Aus dem Garten in die Pfanne

Sieht für zwei Personen viel aus, aber das Gemüse 
schmort in der Pfanne noch etwas zusammen. Außer- 
dem kann man von Gemüse immer etwas mehr essen.
Unser Abendessen sieht jetzt im Sommer fast jeden Abend gleich aus. Es gibt immer eine große Schüssel Reis (Naturreis in Bio-Qualität) und dazu eine bunte Gemüsepfanne. Bestückt wird diese vorzugsweise mit Gemüse aus dem eigenen Garten. Zurzeit können wir reichlich Zucchini ernten. Sie bilden daher den Hauptbestandteil der Gemüsepfanne. Hinzu kommen Möhren, Tomaten, Zwiebeln und frische Champignons. Ich versuche möglichst Gemüse zu verwenden, das gerade Saison hat und variiere die Zusammenstellung der Gemüsepfanne dementsprechend.

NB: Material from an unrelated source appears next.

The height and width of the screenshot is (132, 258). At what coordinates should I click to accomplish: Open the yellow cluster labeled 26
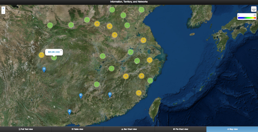pos(126,76)
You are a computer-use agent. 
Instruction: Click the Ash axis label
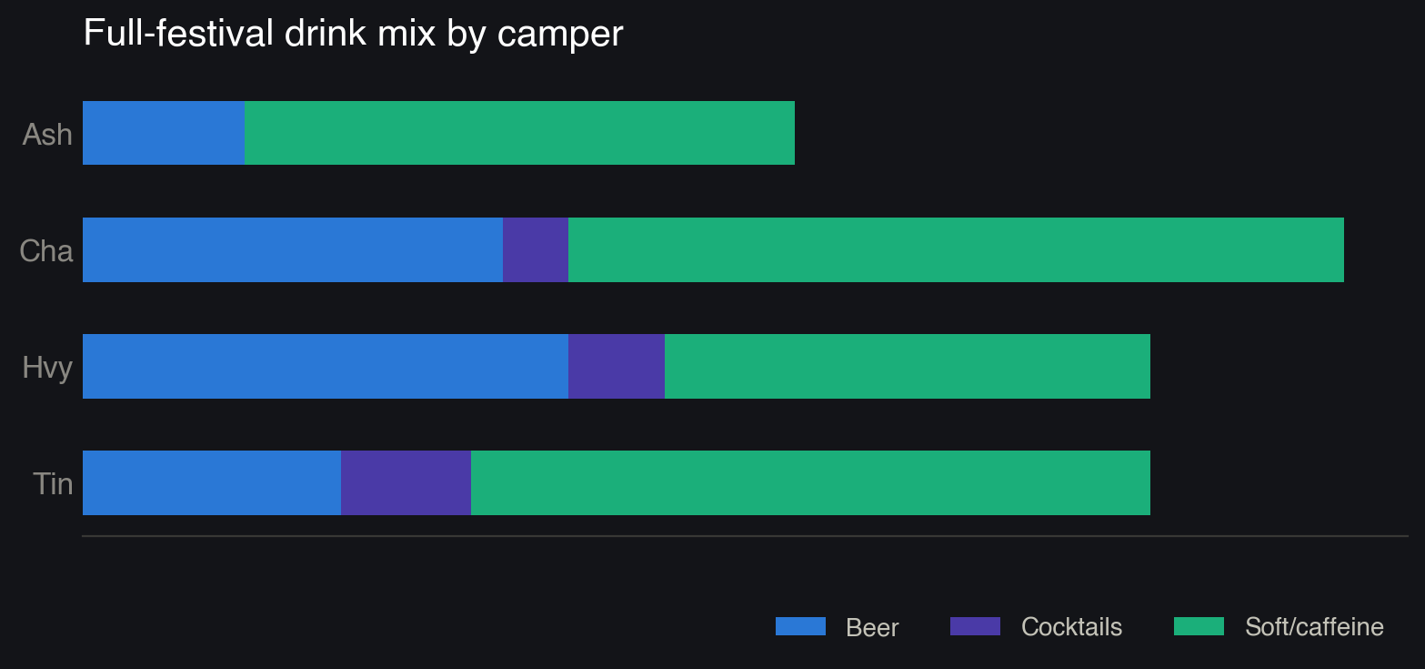47,134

Während der Reis im Reiskocher (für mich ebenso wie für fast alle Asiaten ein unverzichtbares Küchengerät) gart, putze und schnippele ich das Gemüse. Weitere Zutaten für die Gemüsepfanne sind etwas Rapsöl zum Anbraten, ein paar Chilliflocken, etwas Ingwer und ein Schuss Sojasauce. Da die Sojasauce Salz enthält, kann ich auf eine weitere Salzzugabe verzichten. 
Nach 20 bis 30 Minuten steht das Essen auf dem Tisch. Es ist leicht und lecker – und wir möchten eigentlich kaum noch etwas Anderes essen.